08 Temmuz 2023 Cumartesi

Her yıl Sivas katliamının yıldönümünde, babacığım şair Dr. Behçet Aysan başta olmak üzere tüm yitirdiklerimizi anmak için yüreğimde uzun bir yola çıkarım. Bu ülkede bir daha tekrarını istemediğimiz aydın cinayetleri özelinde yaşananları yeniden hatırlatma mecburiyetinde görürüm kendimi. Tek amacım başka ailelerin ocaklarına benzer ateşin düşmemesidir. Öte yandan bu ülkenin değerlerinin laiklik başta olmak üzere ayaklar altına alınmaması, yaşama hakkının korunması, hukukun üstünlüğünün sağlanması, bizden uzakta olan adaletin yakınımızda konumlanması için sözlere sığınırım. Bazen tekrar tekrar aynı şeyleri hatırlatmak büyük bir yorgunluk bırakır üzerimde. Ama bir etkinlikte tanıştığımız gencecik bir kızın bakışı umudu diri tutmak adına yeniden yeşermemi sağlar. Şair demişti ya, “Acılarımız umutlarımız” diye... Acılarımızdan direnç çıkarmak adına yine sığındığım sanat ve edebiyat olur. 

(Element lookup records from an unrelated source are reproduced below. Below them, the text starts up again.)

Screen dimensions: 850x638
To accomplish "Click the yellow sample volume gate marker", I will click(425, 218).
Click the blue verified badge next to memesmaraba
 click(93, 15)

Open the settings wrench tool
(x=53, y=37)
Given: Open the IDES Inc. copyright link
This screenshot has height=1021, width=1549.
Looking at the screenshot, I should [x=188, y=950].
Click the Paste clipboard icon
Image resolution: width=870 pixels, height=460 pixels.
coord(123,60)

Aleksandre Dumas’nın, “Tarih, benim tablolarımı astığım çividir” sözüyle hayatlarımızın ne kadar iç içe geçtiğine hayret ederim. Böylece bir çift gözün algısıyla yaşamlarımızın akışı, olayların ayrıntıları, yeniden yorumlanır. Duvara tabloyu asan çivi, bazen bir kitap, dergide saklı yazı, bir söyleşide anı parçasıdır. Geleceğe kalan yapıt bir daha indirilemez duvardan. 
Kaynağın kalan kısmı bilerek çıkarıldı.